What has been achieved at Barangaroo Reserve is unique. No-one has ever sought to plant more than 75,000 native trees and shrubs - including mature specimens that are more than 20 years old - on a new artificially created harbour headland before.
The planting involved 84 different species that were native to the Sydney region over 200 years ago at the time of European settlement.
Choosing those plants was largely the work of Stuart Pittendrigh, an acclaimed horticulturalist and landscape architect who specialises in Sydney’s native botanic species.
In 2010, Pittendrigh was invited by the Barangaroo Delivery Authority to join the team creating the design by celebrated American landscape architect Peter Walker in association with local partners Johnson Pilton Walker.
Pittendrigh spent weeks researching what plants were growing around Sydney Harbour’s foreshore in 1788 when the First Fleet arrived.
Plants at Barangaroo include:
14 species of native trees, palms and tree ferns - including 713 mature trees
25 species of native groundcover, vine, grass and fern
45 species of native shrubs, small trees and Macrozamias
Only five of the 84 species were not native to Sydney Harbour.

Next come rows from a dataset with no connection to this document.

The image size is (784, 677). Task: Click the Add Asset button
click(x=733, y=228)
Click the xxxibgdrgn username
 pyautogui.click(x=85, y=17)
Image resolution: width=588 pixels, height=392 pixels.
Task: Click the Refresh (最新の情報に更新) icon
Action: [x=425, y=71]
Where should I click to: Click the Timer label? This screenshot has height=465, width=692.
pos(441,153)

Four of those were chosen because they are iconic plants of the Sydney basin: Spotted gum, Gymea Lily, Sydney Blue Gum and Water Gum. The other late addition was a bottle brush, Callistemon citrinus, “Anzac” - an appropriate gesture given Barangaroo Reserve opened during the centenary of Gallipoli.
Pittendrigh identified seven different vegetation types that could be planted at different parts of the headland reserve:
Ridge top woodland
Heath and scrub
Open dry forest
Tall moist forest
Damp gully forest
Because the Authority wanted Barangaroo Reserve to open with maximum visual impact, 16 mature fig trees from southern Queensland and 89 cabbage tree palms were transplanted into the park.

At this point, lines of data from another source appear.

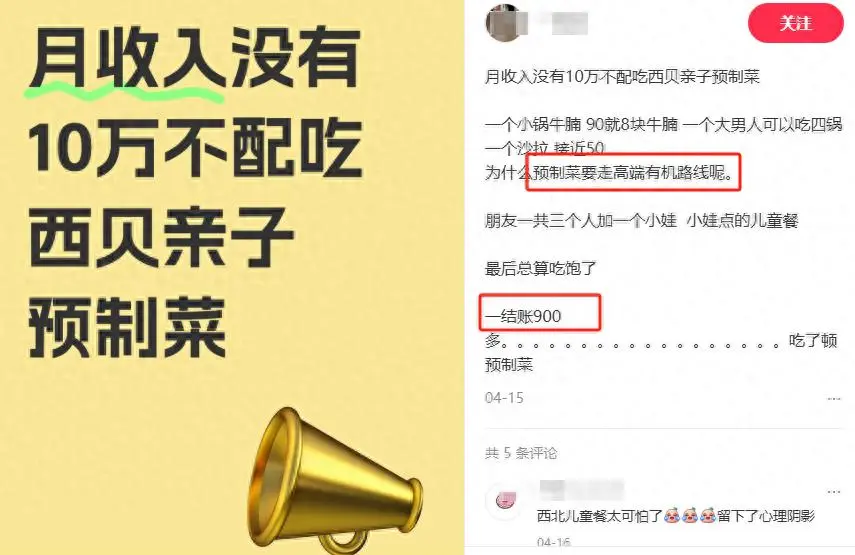Image resolution: width=855 pixels, height=555 pixels.
Task: Click the golden megaphone image
Action: click(x=333, y=480)

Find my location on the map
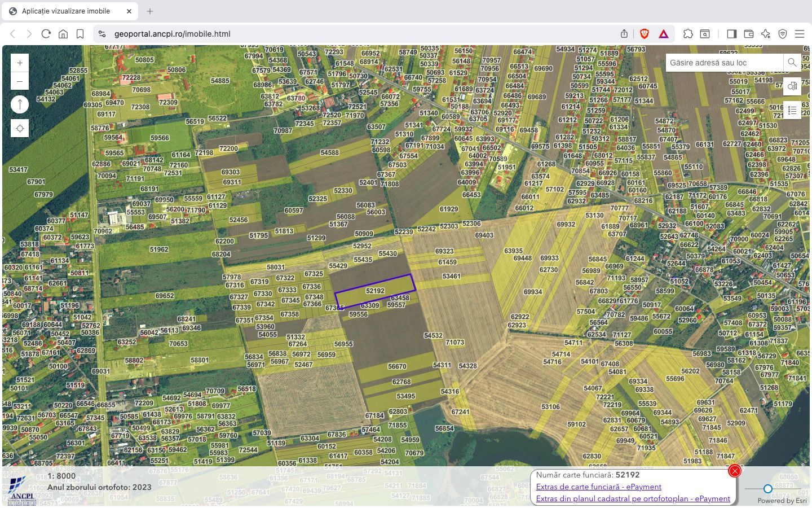pos(20,129)
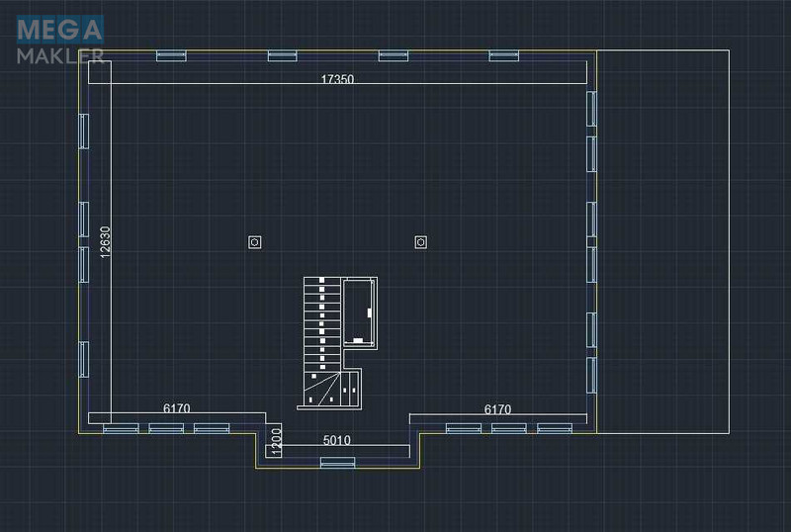Click the 17350 top dimension label
791x532 pixels.
(337, 79)
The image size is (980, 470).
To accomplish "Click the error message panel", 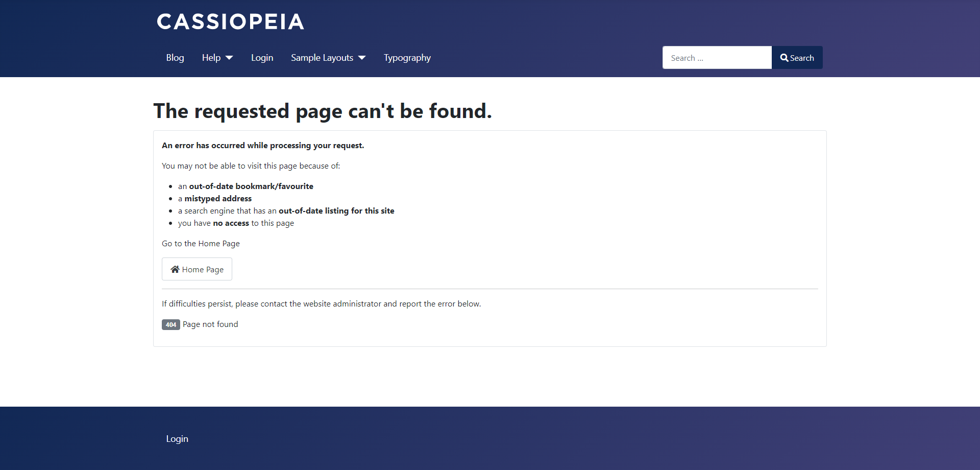I will click(489, 238).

The rest of the trees, bushes and plants were grown under special conditions at the Andreasens Green wholesale nursery at Mangrove Mountain on the Central Coast - chosen partly because its slopes, elevation and proximity to strong, persistent winds are similar to those of Barangaroo Reserve.
At Mangrove Mountain, the Barangaroo plants were grown under specialist conditions - including a custom-made potting mix devised by soil scientist Simon Leake.
Before each tree left Mangrove Mountain for Barangaroo, 31 plant quality control items had to be satisfied.
The attention proved invaluable. Pittendrigh says between 10-15 per cent of plants are usually lost on a project this big. Yet the failure at Barangaroo Reserve was just one per cent.
Planting at Barangaroo Reserve started in February 2014. The final tree - a Forest Red Gum (or Eucalyptus tereticornis) - was planted on Walumil on 28 July 2015.
For the record, there is a total of 75,858 plants at Barangaroo Reserve - 923 native trees, palms and tree ferns, 1935 native shrubs, small trees and Macrozamias, and 73,200 native groundcover, vines, grasses and ferns.